++++ Excerpt
Humor Magazine

Rub A Little Dirt On It

By Pearl

Despite their belief that doctors were necessary only in the face of unstoppable bleeding or the inability to draw breath, my parents weren’t bad people.
Cheap, maybe.  Young and over-worked, maybe.  But bad?
No.
I tease them, of course, remind my mother of the day she heated the ear medicine in a sauce pan on the stove, causing the rift in my brain that is no doubt the root cause of my love of shows like “Cops” or “Hoarding: Buried Alive”.  I like to remind her of the out-of-place knuckles she jerked back into place while she diverted my attention with the horrified cry of "Pearl!  What's that behind you?!"
I like to remind her of the days I stayed home with pink eye or other such childhood crud only to be forced into manual labor.
You may be too sick to go to school, young lady, but you’re never too sick to rake that shag carpeting.
It’s been a long process – often involving drunken feats of strength and home-made fudge – but I’ve worked my way through the home-cures of my youth.
I'm better now.
So you can imagine my surprise when I came to find out that my cousins Candace and Susan's mother was likewise casual in the ways of medicine.
In some ways, of course, we have Krista to blame.  After all, if she wouldn’t organize the Cousins' Reunion, we wouldn’t be sharing the stories of our tormented childhoods.
We were sitting in at a large table of cousins.  I was finishing a recitation of my and-then-my-mom-set-my-disjointed-fingers-with-a-quick-snap story when Candace reaches for her beer.
And Candace and Susan lock eyes.
“Tell her,” Susan says.
“Tell me what?” I say.
Candace, a beautiful woman with clever blue eyes, smiles.  “I can beat your knuckle story,” she says.
And she leans forward. 
And suddenly a scene from the movie “Jaws” comes to mind; and in a tone reminiscent of Quint’s story of the torpedoing of the Indianapolis, Candace sets down her beer, the lights go dim, the room silent, and somewhere from the back comes a ghostly whistling…
'Farewell and adieu to you fair Spanish ladies...'

“We were horsing around, me and my dad,” she says.  “I was a tomboy, 8?  10?  Always jumping around.  I was grabbing on to his arms, pulling at him, running away and coming back to grab and pull some more.  Well, he grabs my arm back, and I twist – and my elbow slides up my upper arm.”
She pauses, takes a drink while that bit of imagery sinks in.
++++++++
-- What to do --
A. Repeat the passage of the humor piece between "So you can imagine" and "our tormented childhoods.", inclusive.
B. In the humor piece, what did the mother heat in a sauce pan on the stove?
The listing plays no part in this.
++++ Data listing
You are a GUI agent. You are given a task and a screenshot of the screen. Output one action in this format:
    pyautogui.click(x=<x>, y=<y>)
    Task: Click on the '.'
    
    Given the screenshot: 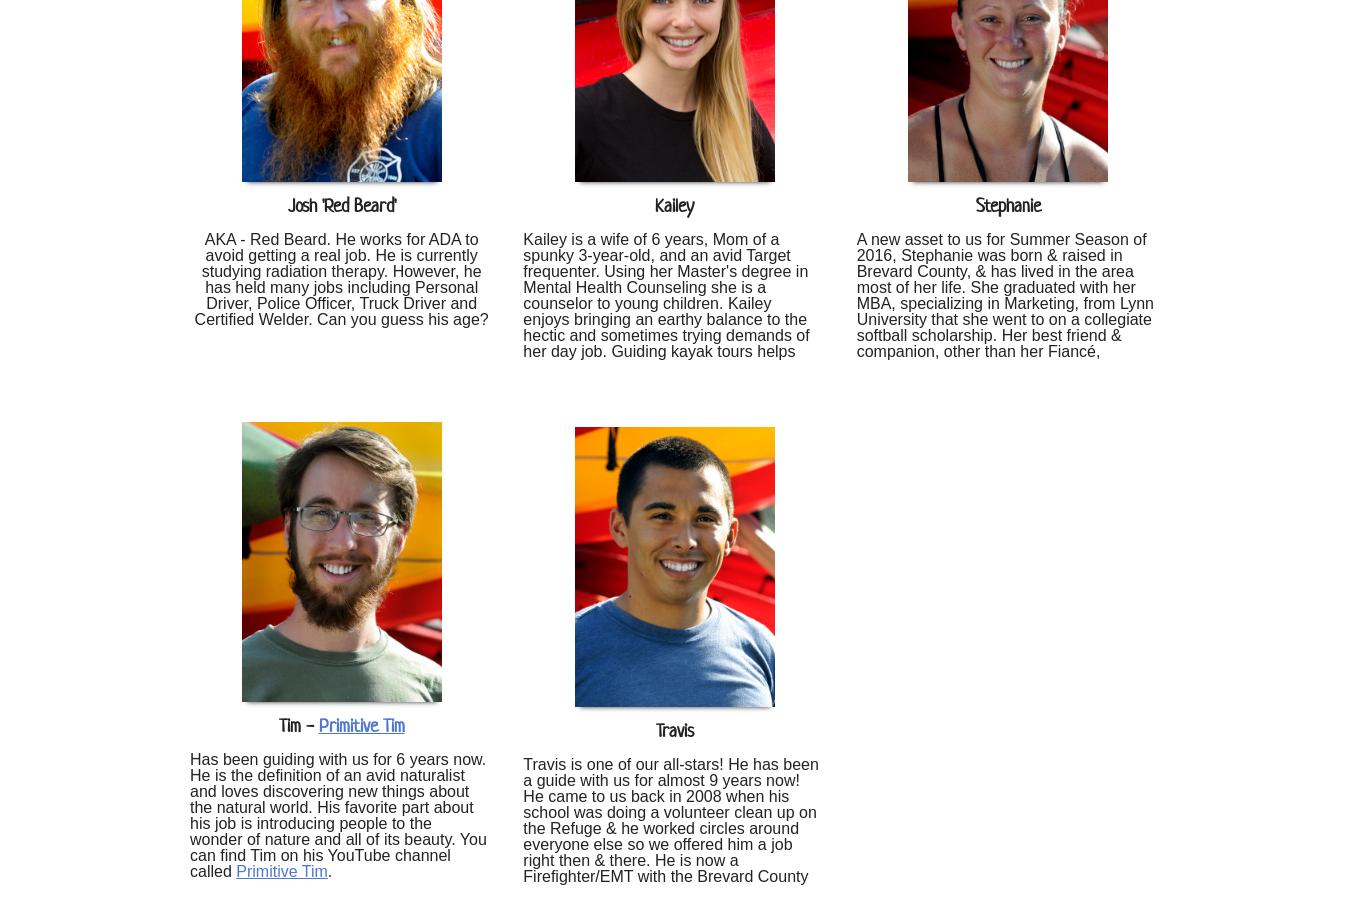 What is the action you would take?
    pyautogui.click(x=328, y=869)
    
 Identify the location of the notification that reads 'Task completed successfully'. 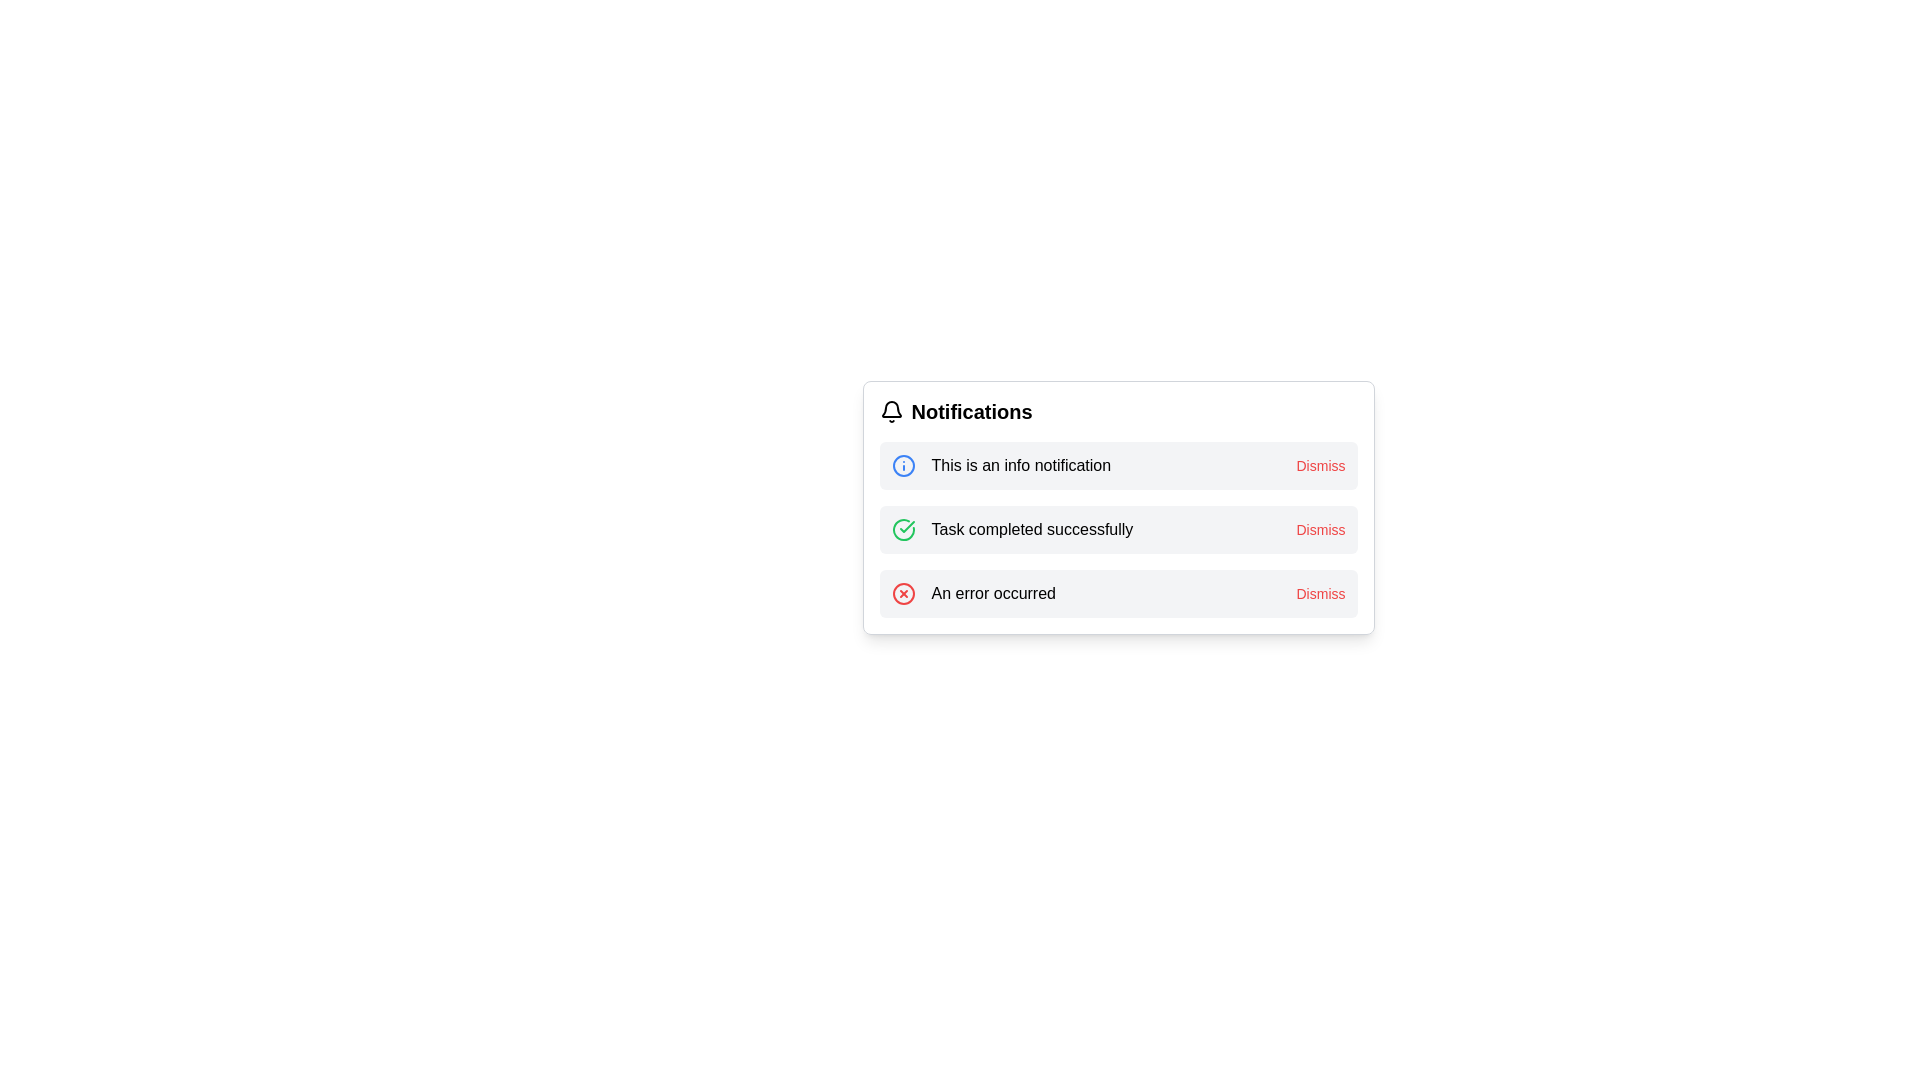
(1117, 528).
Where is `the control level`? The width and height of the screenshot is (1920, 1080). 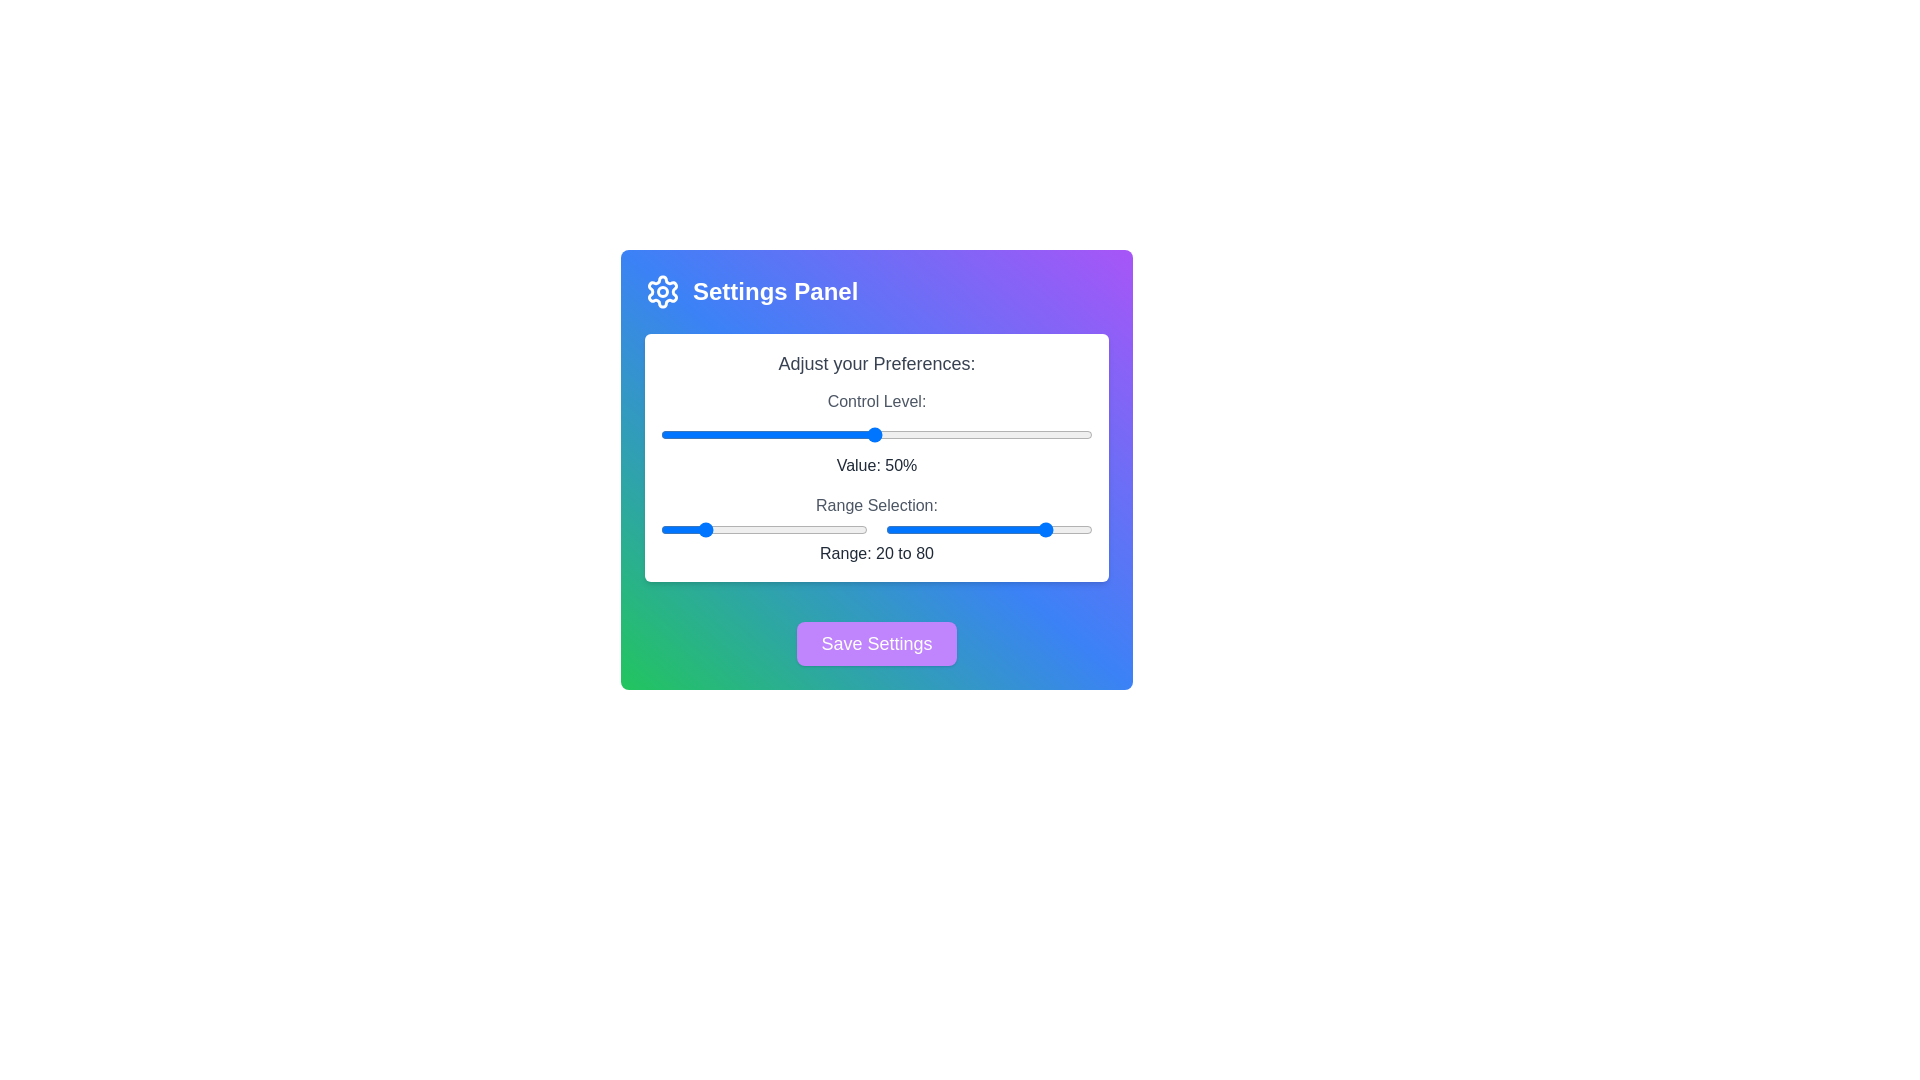
the control level is located at coordinates (769, 434).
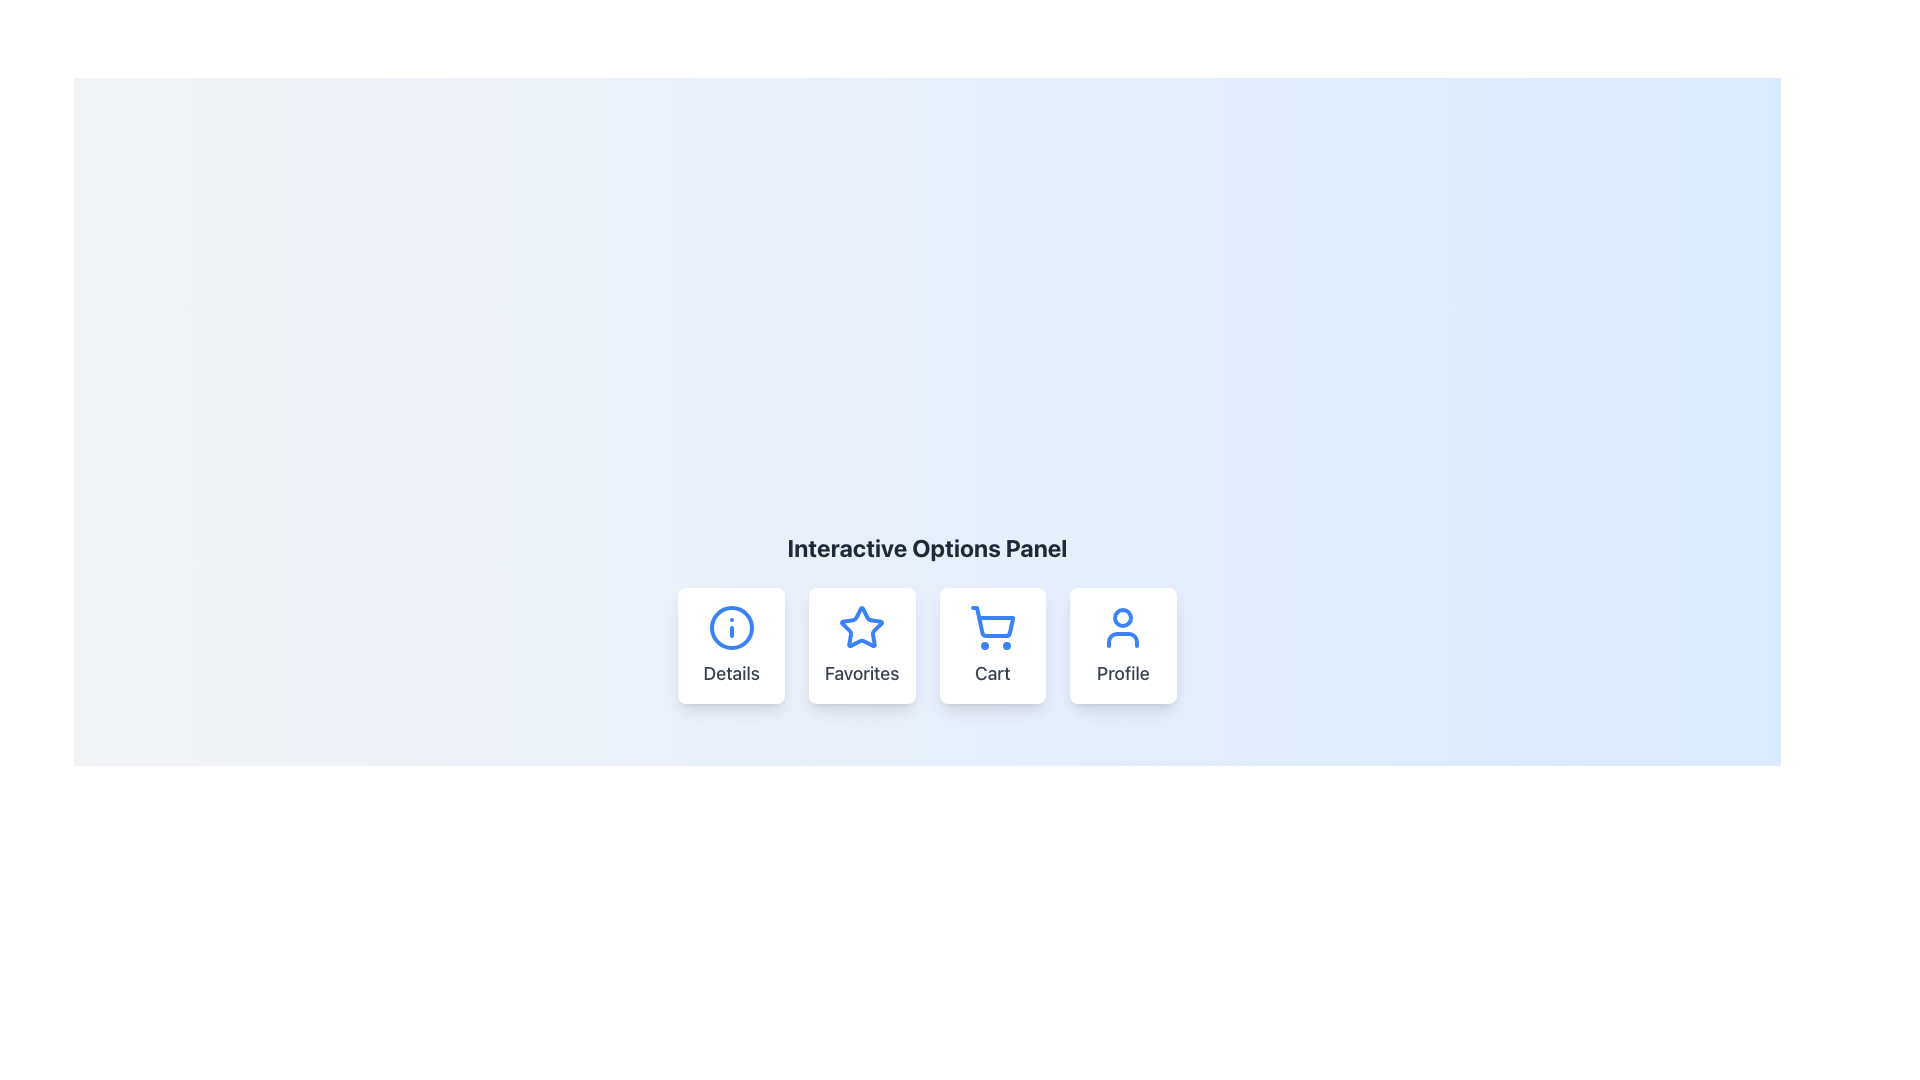  I want to click on the header text label that identifies the section as 'Interactive Options Panel', positioned centrally above the options grid, so click(926, 547).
++++++++
-- Responses to the exercise --
A.
So you can imagine my surprise when I came to find out that my cousins Candace and Susan's mother was likewise casual in the ways of medicine.
In some ways, of course, we have Krista to blame.  After all, if she wouldn’t organize the Cousins' Reunion, we wouldn’t be sharing the stories of our tormented childhoods.

B. Ear medicine.